/---

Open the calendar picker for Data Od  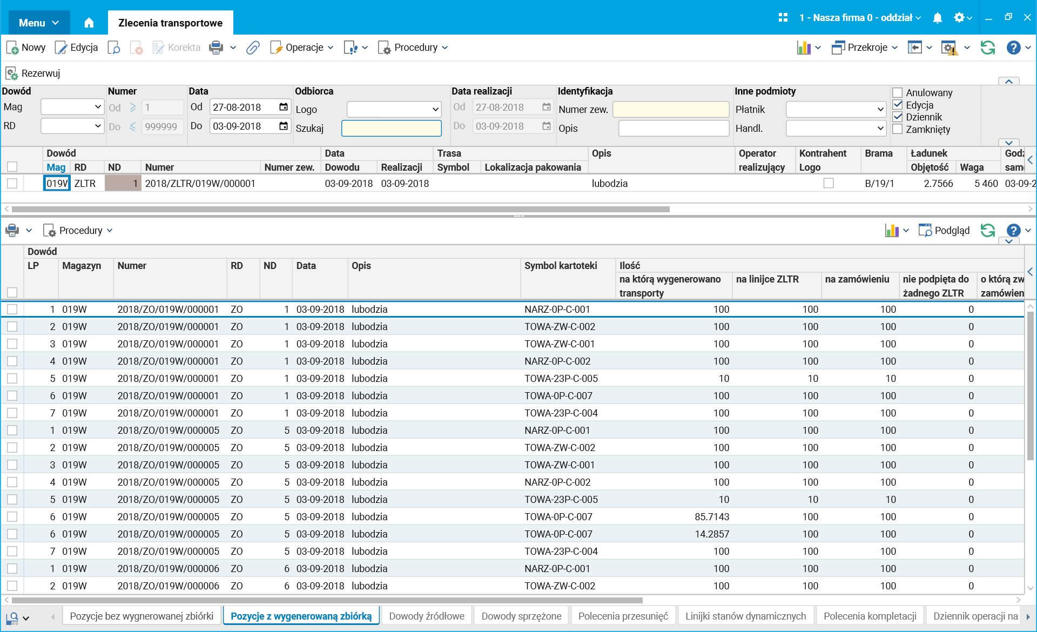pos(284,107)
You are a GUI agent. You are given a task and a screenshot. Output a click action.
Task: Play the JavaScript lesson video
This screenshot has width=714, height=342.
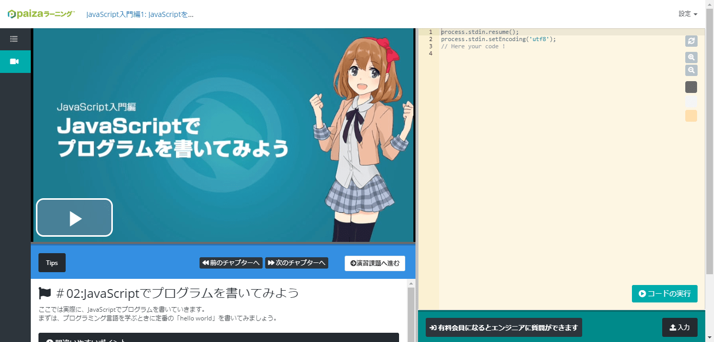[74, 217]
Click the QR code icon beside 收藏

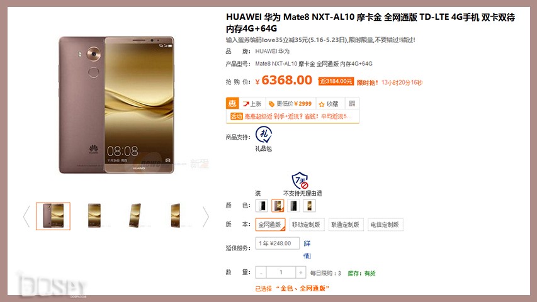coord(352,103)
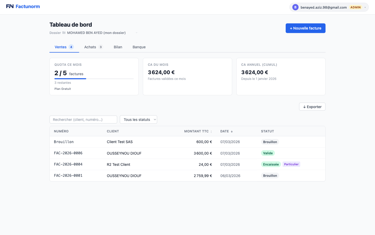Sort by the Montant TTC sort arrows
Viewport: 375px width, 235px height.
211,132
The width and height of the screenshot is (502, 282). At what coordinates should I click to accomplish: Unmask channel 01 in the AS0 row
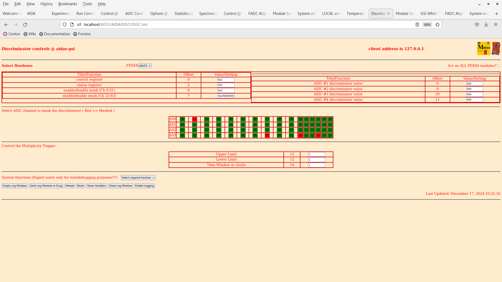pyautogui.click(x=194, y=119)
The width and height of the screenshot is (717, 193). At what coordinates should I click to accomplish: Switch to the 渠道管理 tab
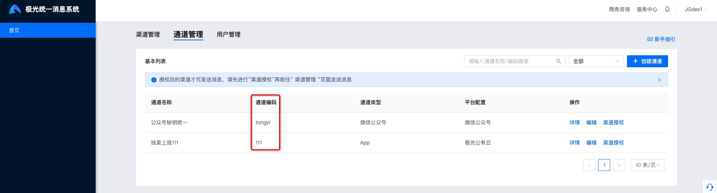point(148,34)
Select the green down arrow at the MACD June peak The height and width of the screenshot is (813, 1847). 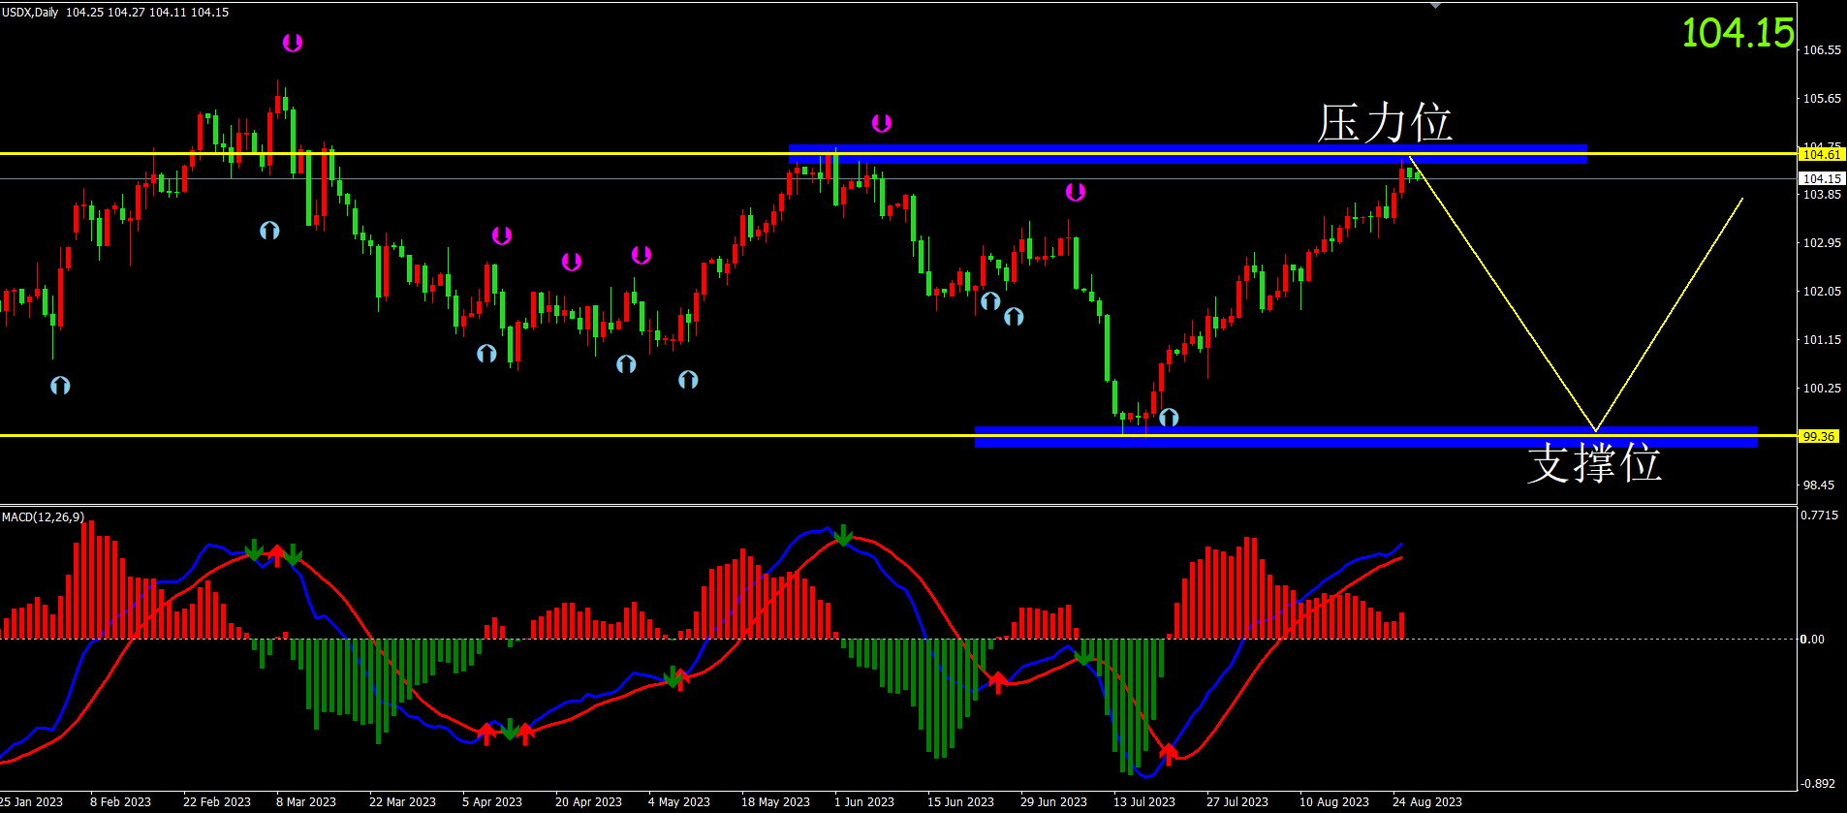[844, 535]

\---
/---

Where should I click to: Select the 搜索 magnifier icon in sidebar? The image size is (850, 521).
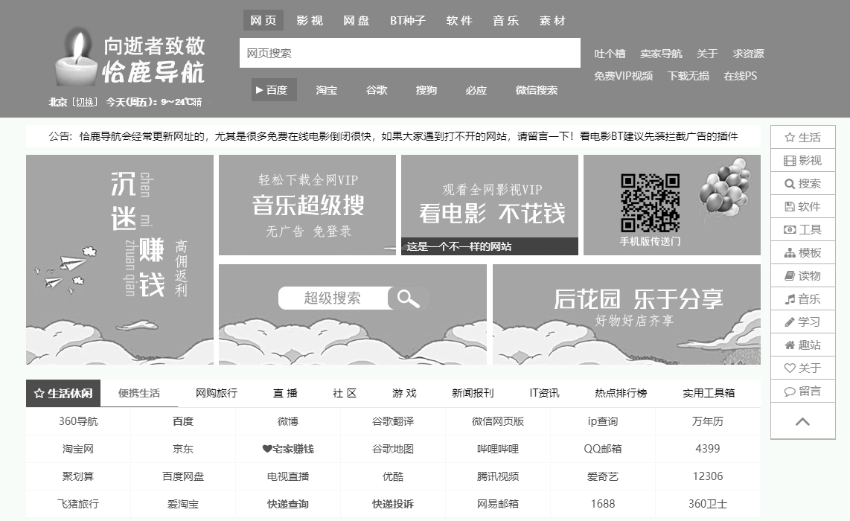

\---

## YOUR GOAL
From the records above, pick out and copy every line containing the word "should".

## REPLY
The width and height of the screenshot is (502, 282). At what coordinates should I click to accomplish: Unmask channel 01 in the AS0 row
The width and height of the screenshot is (717, 193). At what coordinates should I click to accomplish: Switch to the 渠道管理 tab
Where should I click to: Select the 搜索 magnifier icon in sidebar? The image size is (850, 521).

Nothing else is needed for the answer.